Claudia Bolaños
La crisis de personas desaparecidas en México evidencia la urgencia de replantear la estrategia de seguridad en el país, ante un escenario marcado por la persistencia de la violencia, la impunidad y la falta de respuestas efectivas del Estado.
Así lo señaló la organización Servicios y Asesoría para la Paz (Serapaz), al advertir que la actual política no ha logrado garantizar la protección de la vida ni la justicia para las víctimas.
El organismo destacó que uno de los elementos más preocupantes es el comportamiento de las cifras oficiales de personas desaparecidas. Señaló que, ante la falta de claridad metodológica en los registros y procesos de actualización, persiste el cuestionamiento sobre la reducción reportada en el número de casos, lo que genera incertidumbre y desconfianza entre familiares, colectivos de búsqueda y organizaciones de la sociedad civil.
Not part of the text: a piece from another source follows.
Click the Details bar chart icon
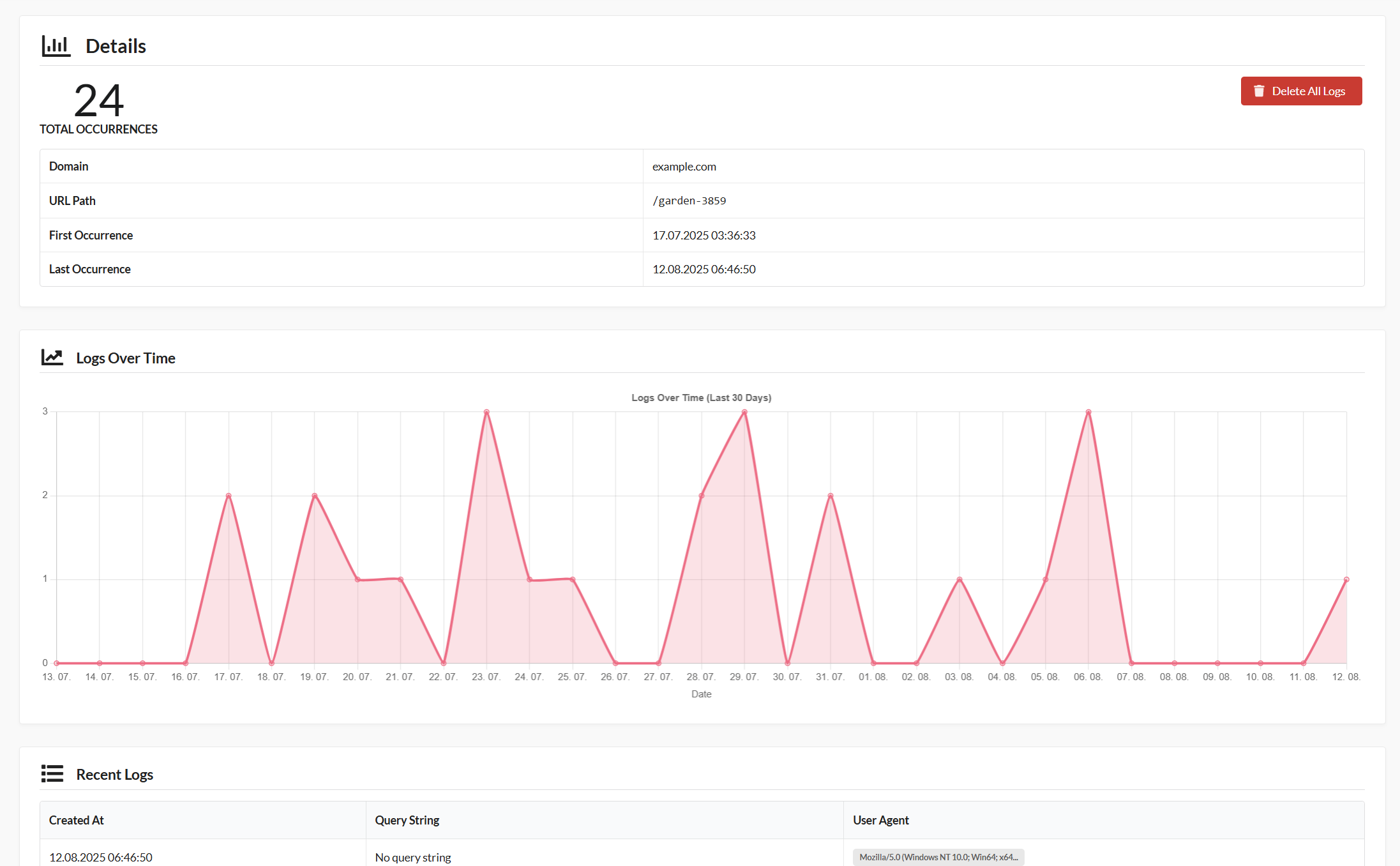This screenshot has height=866, width=1400. pyautogui.click(x=56, y=46)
Advirtió además que la problemática se agrava debido a que existen miles de personas desaparecidas que ni siquiera cuentan con una carpeta de investigación, lo que limita las posibilidades de búsqueda efectiva, acceso a la justicia y sanción de los responsables.
En este contexto, Serapaz subrayó que la crisis de desapariciones no puede analizarse únicamente desde una perspectiva estadística, sino que requiere reconocer la dimensión humana del problema, así como el impacto profundo en miles de familias que enfrentan la ausencia, la revictimización institucional y la falta de acceso a la verdad y la justicia.
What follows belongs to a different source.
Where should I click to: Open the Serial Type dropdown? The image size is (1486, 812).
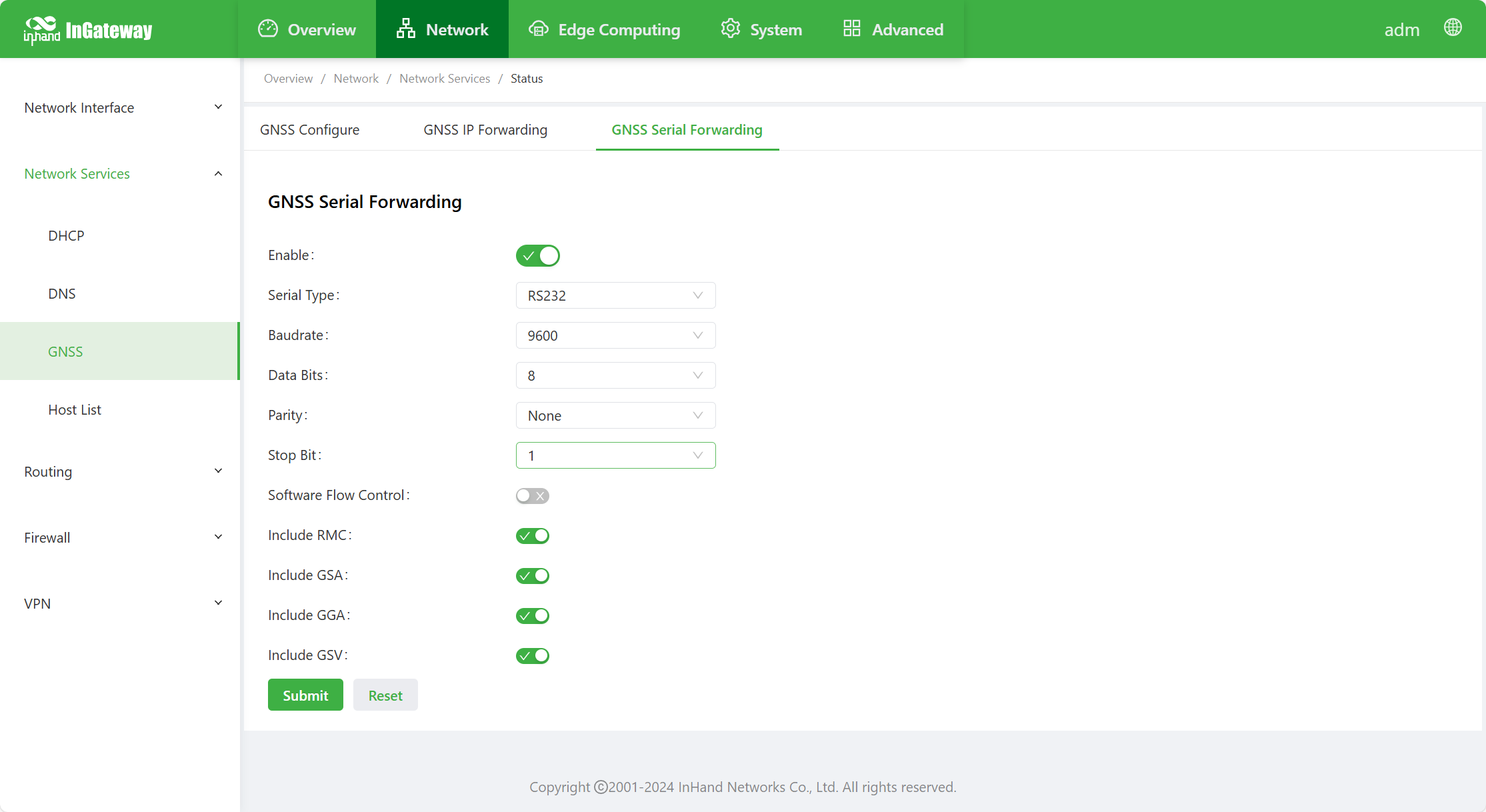click(615, 295)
La organización sostuvo que la estrategia de seguridad debe transitar hacia un enfoque de seguridad humana, centrado en la protección integral de las personas, el respeto a los derechos humanos y la atención de las causas estructurales de la violencia. Consideró que las políticas actuales, enfocadas principalmente en el uso de la fuerza, han resultado insuficientes para contener la crisis.
Asimismo, enfatizó la necesidad de fortalecer los mecanismos de búsqueda, mejorar la coordinación entre autoridades y garantizar investigaciones eficaces que permitan esclarecer los casos y sancionar a los responsables. También hizo un llamado a transparentar la información y a establecer metodologías claras y verificables en el registro de personas desaparecidas.
Serapaz indicó que la construcción de paz requiere la participación activa de las víctimas, colectivos y comunidades, así como el reconocimiento de su papel en los procesos de búsqueda y memoria. Añadió que sin verdad, justicia y reparación integral, no es posible avanzar hacia una solución duradera.
Reiteró que el desafío de las desapariciones exige voluntad política, acciones articuladas y un cambio de enfoque que coloque en el centro a las personas, ante una crisis que continúa sin resolverse y que sigue acumulando casos en todo el país.